Durante la dictadura, la concesión del premio fue en ocasiones una chacota un poco lúgubre (valga la paradoja), por no decir un ritual ignominioso para premiar a los escasos escritores ya mayorcitos y proclives al régimen. En la transición, los premios a Zurita o Skármeta suscitaron, entre otros, algunos resquemores, algo también consustancial al momento, porque en su concesión influían no pocas veces decisiones cupulares que provocaban cierta crispación endémica en el gremio, aunque nadie podría hoy negar que la trayectoria y méritos de ambos galardonados justificaban la decisión; a lo más, se podría cuestionar el momento de la misma.

Con Isabel Allende, su nominación fue propuesta por una reunión sustancial de firmas afines a su labor, que evidenciaron cierta tendencia a fustigar durante esos días a cualquier otro candidato que pretendiera rivalizar con su candidatura, acusándolos a todos de chaqueteros. Fue una campaña de signo radical, digamos, aunque una vez más la cualidad tan prolífica y la resonancia de la autora parecían justificar la concesión del premio. Las últimas campañas habidas por el Premio Nacional, cuando menos en aquellos años en que le tocaba tácitamente a un narrador o narradora, fueron la del viejo Germán Marín –que de tan desembozada le terminó jugando en contra, aunque probablemente mereciera también el premio– y esa otra a favor de Roberto Merino en la última concesión del galardón, ambas gatilladas y gestionadas entre bastidores por sus idólatras crónicos, operando a la sombra de este magro evento criollo y sus dádivas bianuales.

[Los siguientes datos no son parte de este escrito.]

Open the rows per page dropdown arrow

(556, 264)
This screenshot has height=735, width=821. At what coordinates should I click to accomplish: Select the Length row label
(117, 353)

Se me ocurre que esa actividad de cabildeo bajo cuerda es parte primordial del problema y una razón que justifica la indiferencia aludida de muchos narradores y poetas ante su concesión. A futuro, habría que pensar algunas formas de obstaculizarla o impedirla.

¿Veremos prolongarse todo ello cuando pase esta versión en curso y se haya premiado legítimamente a alguna de las autoras postuladas? Es probable.

Habría que precisar entonces, además de esos criterios literarios a que aludía al principio, los procedimientos para postular a alguien, pero a mí me faltan ganas, lo confieso. El premio en sí se me ha antojado siempre una especie de joroba que un día empieza a brotarle al nominado o nominada, a veces muy a su pesar, y termina –cuando se la otorgan para que se la lleve– consolidándose entre sus omóplatos como un peso imprevisto, marcando normalmente –aunque no necesariamente– el fin de su carrera profesional. Mejor irse piolita, digo yo, escribir tranquilo y vivir mientras se pueda sin ninguna joroba, no será tan distinto a como ha sido siempre.